I remember the day like it was two weeks ago, because it really was. My girlfriend and I both felt extremely lethargic in the morning; perhaps that should have been the second red flag. 9:30am came, then, “Please head downstairs for a very important meeting.” A text popped up on our phones. My stomach lurched.
Level 2, Recreation Centre
Perhaps the most ironic place to hold an urgent meeting of that gravity was right in front of the karaoke room, games room, and billiard table. That space was better remembered with endless stockpiles of beer, snacks, and fanfare. That day (Tuesday), it was deathly silent. Everyone settled down quickly; there was no time for pleasantries. It seemed like everyone got the unspoken memo. Our CEO broke the silence, not with his voice, but with the unrolling of a projection screen, which was probably scarier. On it, a single graph showing how bad sales were. He explained how many options had already been exhausted, and this was their last resort. Aha, things were starting to add up, and I didn’t like the final sum — 26 people would be let go over the course of the day. With that, we were dismissed to contemplate our individual fates. There were plenty of worried faces, as was mine. I could hear my proverbial clock ticking down. A t.A.T.u song popped up in my head. White Robes. In the music video, Lena was preparing herself for her end at the hands of a firing squad. So was I.
Level 4, Office
We were all sat in our places, unable to digest the reality of the situation. Up till that point, retrenchment was an exercise only recounted to us by other people. You could cut the tension with a knife; if only it was just the tension that was being cut. An hour later, our manager entered the room. “Kevin.” A single word rang out, not a loud command, but everyone knew what it meant. Kevin, our accounts manager who only joined a little over three months ago, got up, glanced briefly around, and left without a word. The culling had begun, and we, the selected pigs, would be led off to the slaughter. A short time later, he returned and started packing, also without a word (Kevin was one of those loudmouths who never shied from an opinion). 30 minutes later, “Jin Wen.” The only time the corporate machine ran without a hitch was when it drew blood.
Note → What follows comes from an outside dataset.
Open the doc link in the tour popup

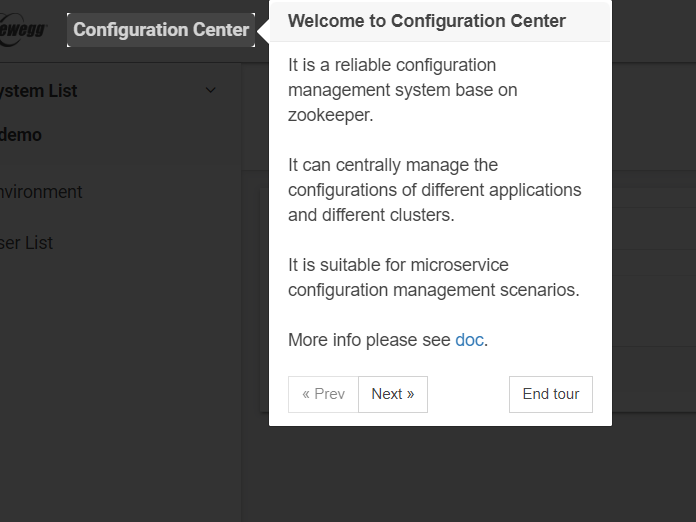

Another 30 minutes passed, then an hour, then two. A small part of me wondered if the culling had ended, but I knew better than to celebrate an undetermined victory. My anxiety heightened, then simmered. If I had to go, I had to go. Those words barely left my head when my manager came up to me. “Benjamin.”
Level 4, waiting
Surprisingly, I was calm. The anxiety-fuelled preempting worked. As my manager and I waited for the elevator, he knew he didn’t need to tell me what was about to happen. He lowered his head and with all the solemness he could muster, said, “I’m really sorry.”
“It’s okay!” I chirped, sounding surprisingly upbeat; it was almost fake. We went back to the recreational centre which was converted into a makeshift abattoir by then. One meeting room was earmarked for the “talk”, and in it were the CEO, GM, and my manager, who took his place beside both of them. All three of them wore their best “I’m sorry” expressions. Something was said about the need to regain the trust of those who remained, a group I clearly would not have a further part in. Something something we’re very sorry, something something wish you all the best. I felt like a deportee at airport customs, going to different stations, handing over office belongings, clearing data, exiting group chats. It was methodical yet extremely unprofessional; on the table, near the letter of retrenchment I had to sign, was a list of people — full names included — scheduled for the chop. There it was, clear as day, my name, with a tick beside it.
To further weigh in on the politics and cattiness involved in the entire process would warrant another article. For now, I found myself walking out of the compound to have lunch with my girlfriend for the last time as colleagues. More than the work I had done, I was very proud and thankful for the opportunity to work alongside her, and in doing so, strengthen our relationship. We cried together that afternoon, but more importantly, we’re looking forward to what the next chapter brings.